▶ **WHAT IS NEEDED**: One part of the entries below is wanted: the lines from the one containing "Task: Open the list icon for the Irwin saw" through the one containing "Viewport: 539px width, 392px height.". Write those out exactly and nothing else.

BEGIN DATA SHOWN

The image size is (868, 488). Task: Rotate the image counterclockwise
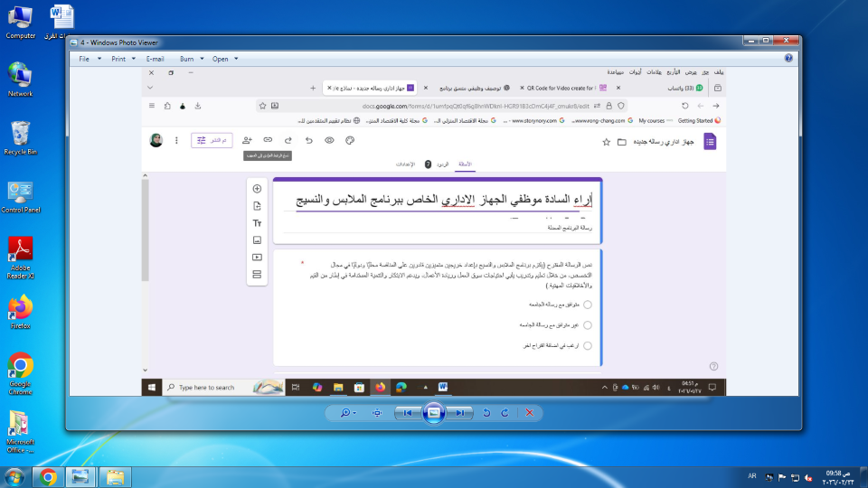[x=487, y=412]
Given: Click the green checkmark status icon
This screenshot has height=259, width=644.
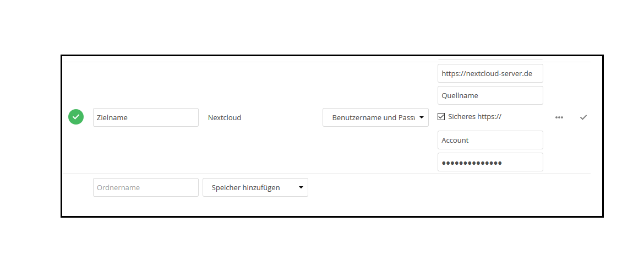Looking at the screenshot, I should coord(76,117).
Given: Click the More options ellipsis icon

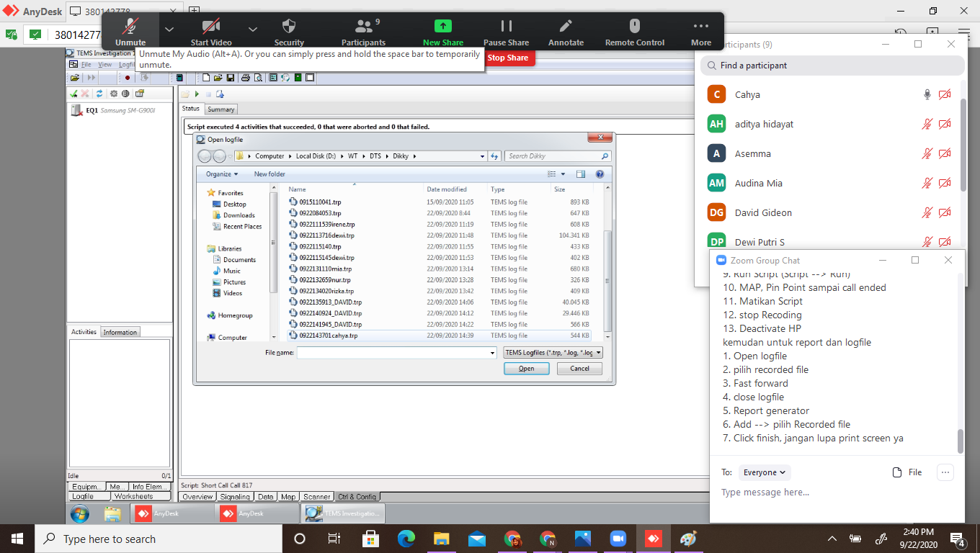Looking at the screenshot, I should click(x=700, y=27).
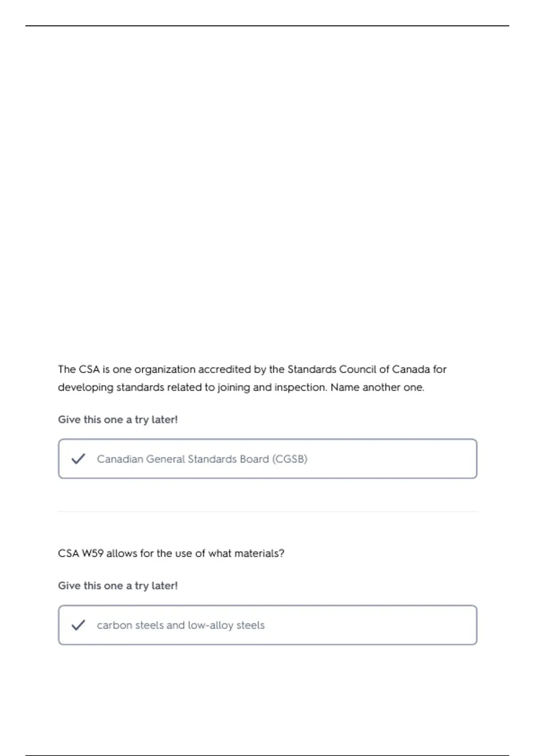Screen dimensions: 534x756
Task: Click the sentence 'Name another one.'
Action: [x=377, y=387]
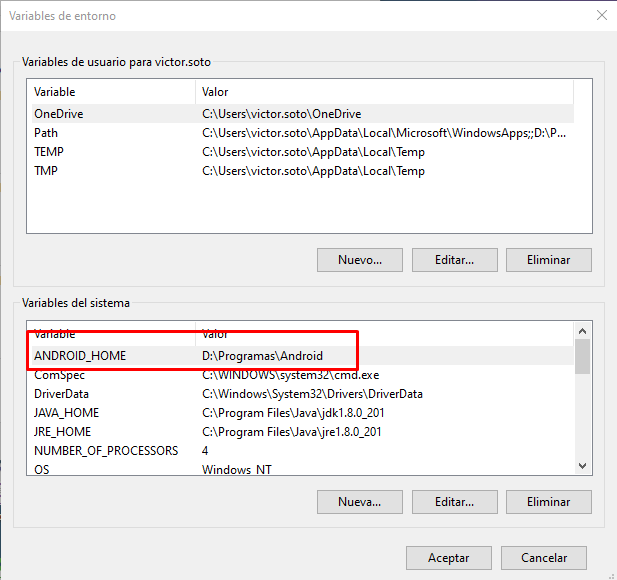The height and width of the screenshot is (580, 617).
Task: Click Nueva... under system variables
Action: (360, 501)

END DATA SHOWN
BEGIN DATA SHOWN

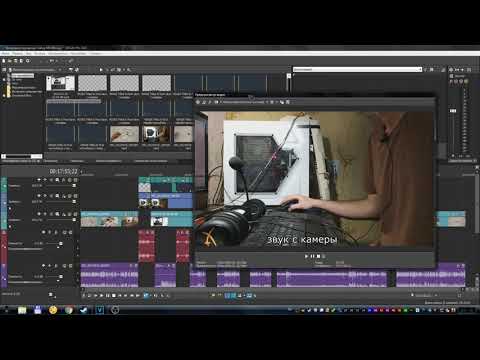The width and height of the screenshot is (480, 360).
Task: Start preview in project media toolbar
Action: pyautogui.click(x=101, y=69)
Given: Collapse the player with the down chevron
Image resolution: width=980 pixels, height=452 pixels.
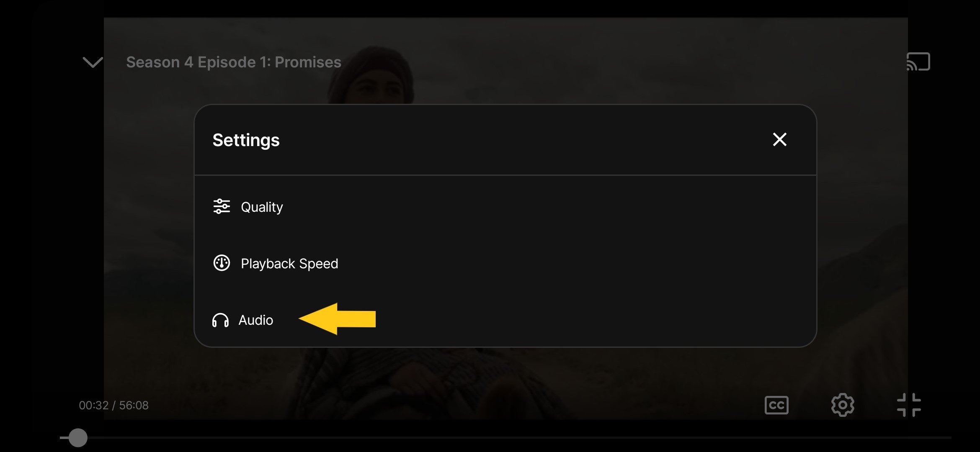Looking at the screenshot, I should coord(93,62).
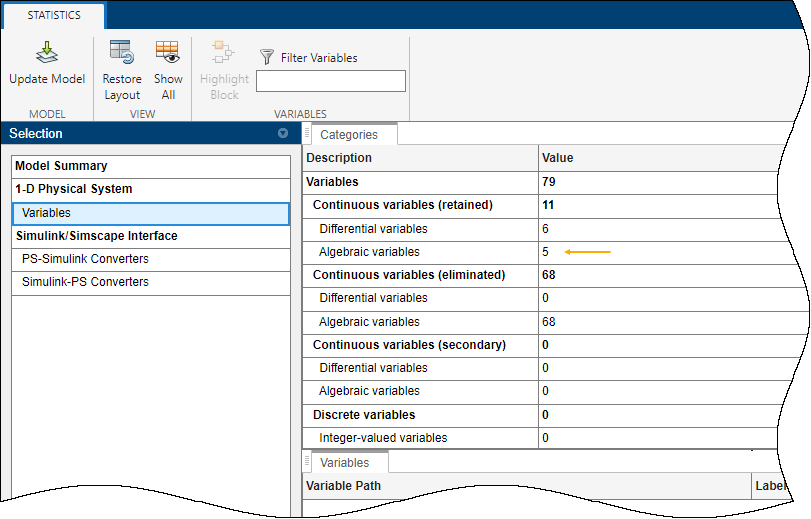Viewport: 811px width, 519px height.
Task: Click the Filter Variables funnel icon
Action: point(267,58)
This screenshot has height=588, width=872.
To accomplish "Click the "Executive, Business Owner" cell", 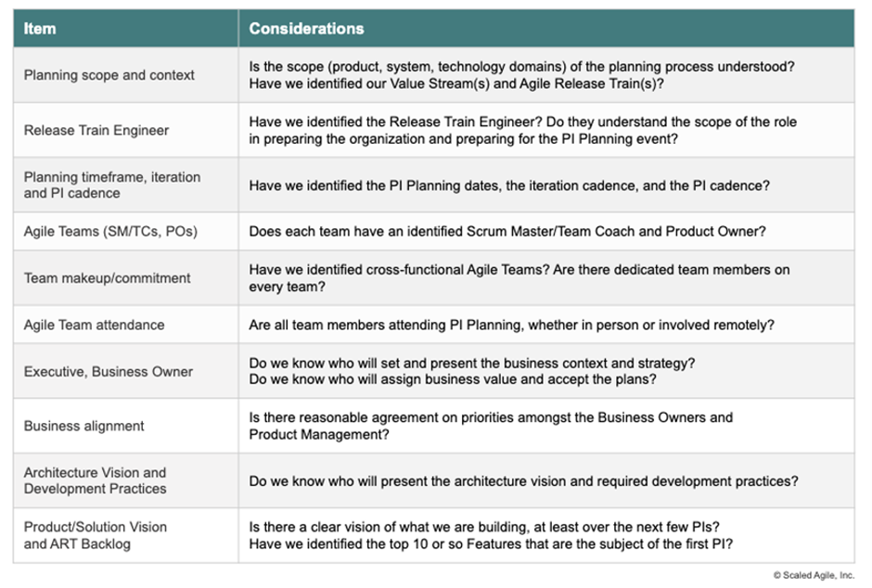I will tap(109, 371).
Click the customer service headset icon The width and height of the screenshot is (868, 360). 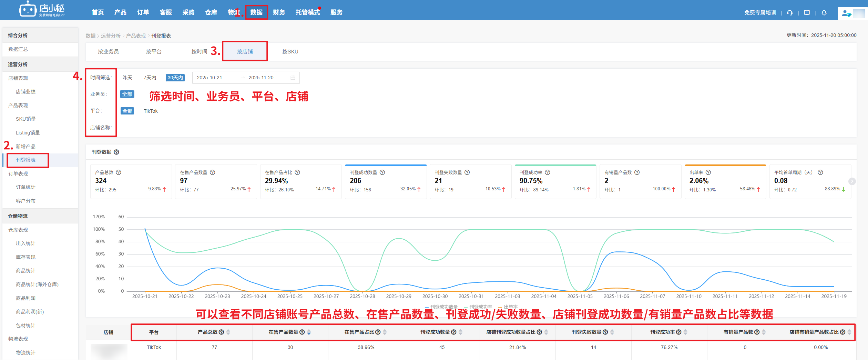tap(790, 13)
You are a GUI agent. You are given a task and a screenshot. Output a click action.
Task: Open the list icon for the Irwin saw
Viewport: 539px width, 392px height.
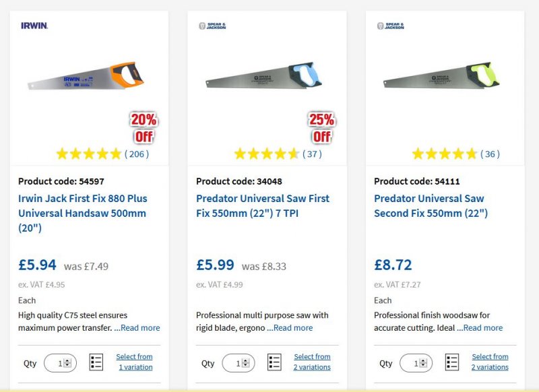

END DATA SHOWN
BEGIN DATA SHOWN

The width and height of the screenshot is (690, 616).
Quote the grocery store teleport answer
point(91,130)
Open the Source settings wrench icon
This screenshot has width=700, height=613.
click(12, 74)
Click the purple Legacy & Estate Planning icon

END DATA SHOWN

▶ **RESULT OF THIS EXERCISE**:
Task: Open the list icon for the Irwin saw
Viewport: 539px width, 392px height.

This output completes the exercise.